== Work to complete ==
Line by line, copy all of the data exactly.

Listed records START

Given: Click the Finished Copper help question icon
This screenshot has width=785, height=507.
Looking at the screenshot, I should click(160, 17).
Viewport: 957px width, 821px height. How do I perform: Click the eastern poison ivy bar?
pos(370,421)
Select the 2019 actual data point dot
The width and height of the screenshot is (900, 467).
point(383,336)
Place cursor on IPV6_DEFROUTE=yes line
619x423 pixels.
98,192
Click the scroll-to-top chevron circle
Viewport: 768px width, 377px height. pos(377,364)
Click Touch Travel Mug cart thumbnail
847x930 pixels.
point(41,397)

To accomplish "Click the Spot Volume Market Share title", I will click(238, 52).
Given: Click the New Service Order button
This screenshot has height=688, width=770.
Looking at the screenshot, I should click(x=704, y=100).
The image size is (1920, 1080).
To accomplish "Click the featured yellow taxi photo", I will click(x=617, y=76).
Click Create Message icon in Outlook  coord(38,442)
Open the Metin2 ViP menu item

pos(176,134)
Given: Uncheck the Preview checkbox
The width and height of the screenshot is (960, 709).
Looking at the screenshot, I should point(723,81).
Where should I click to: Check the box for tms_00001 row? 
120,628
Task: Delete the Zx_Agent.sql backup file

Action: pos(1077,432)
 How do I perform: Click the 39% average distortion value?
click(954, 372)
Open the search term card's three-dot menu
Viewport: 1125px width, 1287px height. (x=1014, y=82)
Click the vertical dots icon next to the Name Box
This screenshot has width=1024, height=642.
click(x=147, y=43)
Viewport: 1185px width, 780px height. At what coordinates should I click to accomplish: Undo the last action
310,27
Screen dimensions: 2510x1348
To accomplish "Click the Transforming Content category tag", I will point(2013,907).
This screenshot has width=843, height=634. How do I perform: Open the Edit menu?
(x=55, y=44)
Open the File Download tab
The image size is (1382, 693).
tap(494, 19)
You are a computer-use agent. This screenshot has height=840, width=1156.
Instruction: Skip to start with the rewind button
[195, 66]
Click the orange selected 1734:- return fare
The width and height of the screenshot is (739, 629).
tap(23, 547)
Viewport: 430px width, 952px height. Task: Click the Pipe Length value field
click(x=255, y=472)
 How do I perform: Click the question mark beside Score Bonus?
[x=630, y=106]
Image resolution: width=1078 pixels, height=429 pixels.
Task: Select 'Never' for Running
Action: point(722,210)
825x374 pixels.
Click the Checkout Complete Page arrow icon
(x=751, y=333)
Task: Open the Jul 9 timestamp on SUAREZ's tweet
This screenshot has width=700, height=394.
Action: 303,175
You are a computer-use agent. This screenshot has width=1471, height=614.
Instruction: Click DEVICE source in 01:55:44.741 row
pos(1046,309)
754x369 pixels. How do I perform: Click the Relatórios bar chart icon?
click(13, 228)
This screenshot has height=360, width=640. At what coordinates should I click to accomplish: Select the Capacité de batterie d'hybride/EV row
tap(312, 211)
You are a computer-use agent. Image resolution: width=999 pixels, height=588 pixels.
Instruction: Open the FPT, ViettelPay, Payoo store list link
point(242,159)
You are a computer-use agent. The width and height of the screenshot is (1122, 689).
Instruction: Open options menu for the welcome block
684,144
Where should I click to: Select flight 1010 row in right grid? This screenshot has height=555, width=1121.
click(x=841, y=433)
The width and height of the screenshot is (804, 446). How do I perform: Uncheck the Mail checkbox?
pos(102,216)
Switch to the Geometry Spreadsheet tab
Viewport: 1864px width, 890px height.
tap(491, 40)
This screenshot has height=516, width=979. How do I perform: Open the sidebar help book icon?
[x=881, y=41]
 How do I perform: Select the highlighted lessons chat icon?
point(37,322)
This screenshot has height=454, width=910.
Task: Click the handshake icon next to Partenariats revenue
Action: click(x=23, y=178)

Listed records END

== Response ==
Given: Click the Finished Copper help question icon
This screenshot has width=785, height=507.
Looking at the screenshot, I should click(160, 17).
Viewport: 957px width, 821px height. How do I perform: Click the eastern poison ivy bar?
pos(370,421)
Select the 2019 actual data point dot
The width and height of the screenshot is (900, 467).
point(383,336)
Place cursor on IPV6_DEFROUTE=yes line
619x423 pixels.
98,192
Click the scroll-to-top chevron circle
Viewport: 768px width, 377px height. pos(377,364)
Click Touch Travel Mug cart thumbnail
847x930 pixels.
point(41,397)

To accomplish "Click the Spot Volume Market Share title", I will click(238, 52).
Given: Click the New Service Order button
This screenshot has height=688, width=770.
Looking at the screenshot, I should click(x=704, y=100).
The image size is (1920, 1080).
To accomplish "Click the featured yellow taxi photo", I will click(x=617, y=76).
Click Create Message icon in Outlook  coord(38,442)
Open the Metin2 ViP menu item

pos(176,134)
Given: Uncheck the Preview checkbox
The width and height of the screenshot is (960, 709).
Looking at the screenshot, I should point(723,81).
Where should I click to: Check the box for tms_00001 row? 
120,628
Task: Delete the Zx_Agent.sql backup file

Action: pos(1077,432)
 How do I perform: Click the 39% average distortion value?
click(954, 372)
Open the search term card's three-dot menu
Viewport: 1125px width, 1287px height. (x=1014, y=82)
Click the vertical dots icon next to the Name Box
This screenshot has width=1024, height=642.
click(x=147, y=43)
Viewport: 1185px width, 780px height. At what coordinates should I click to accomplish: Undo the last action
310,27
Screen dimensions: 2510x1348
To accomplish "Click the Transforming Content category tag", I will point(2013,907).
This screenshot has width=843, height=634. How do I perform: Open the Edit menu?
(x=55, y=44)
Open the File Download tab
The image size is (1382, 693).
tap(494, 19)
You are a computer-use agent. This screenshot has height=840, width=1156.
Instruction: Skip to start with the rewind button
[195, 66]
Click the orange selected 1734:- return fare
The width and height of the screenshot is (739, 629).
tap(23, 547)
Viewport: 430px width, 952px height. Task: Click the Pipe Length value field
click(x=255, y=472)
 How do I perform: Click the question mark beside Score Bonus?
[x=630, y=106]
Image resolution: width=1078 pixels, height=429 pixels.
Task: Select 'Never' for Running
Action: point(722,210)
825x374 pixels.
Click the Checkout Complete Page arrow icon
(x=751, y=333)
Task: Open the Jul 9 timestamp on SUAREZ's tweet
This screenshot has width=700, height=394.
Action: 303,175
You are a computer-use agent. This screenshot has width=1471, height=614.
Instruction: Click DEVICE source in 01:55:44.741 row
pos(1046,309)
754x369 pixels. How do I perform: Click the Relatórios bar chart icon?
click(13, 228)
This screenshot has height=360, width=640. At what coordinates should I click to accomplish: Select the Capacité de batterie d'hybride/EV row
tap(312, 211)
You are a computer-use agent. Image resolution: width=999 pixels, height=588 pixels.
Instruction: Open the FPT, ViettelPay, Payoo store list link
point(242,159)
You are a computer-use agent. The width and height of the screenshot is (1122, 689).
Instruction: Open options menu for the welcome block
684,144
Where should I click to: Select flight 1010 row in right grid? This screenshot has height=555, width=1121.
click(x=841, y=433)
The width and height of the screenshot is (804, 446). How do I perform: Uncheck the Mail checkbox?
pos(102,216)
Switch to the Geometry Spreadsheet tab
Viewport: 1864px width, 890px height.
tap(491, 40)
This screenshot has height=516, width=979. How do I perform: Open the sidebar help book icon?
[x=881, y=41]
 How do I perform: Select the highlighted lessons chat icon?
point(37,322)
This screenshot has height=454, width=910.
Task: Click the handshake icon next to Partenariats revenue
Action: click(x=23, y=178)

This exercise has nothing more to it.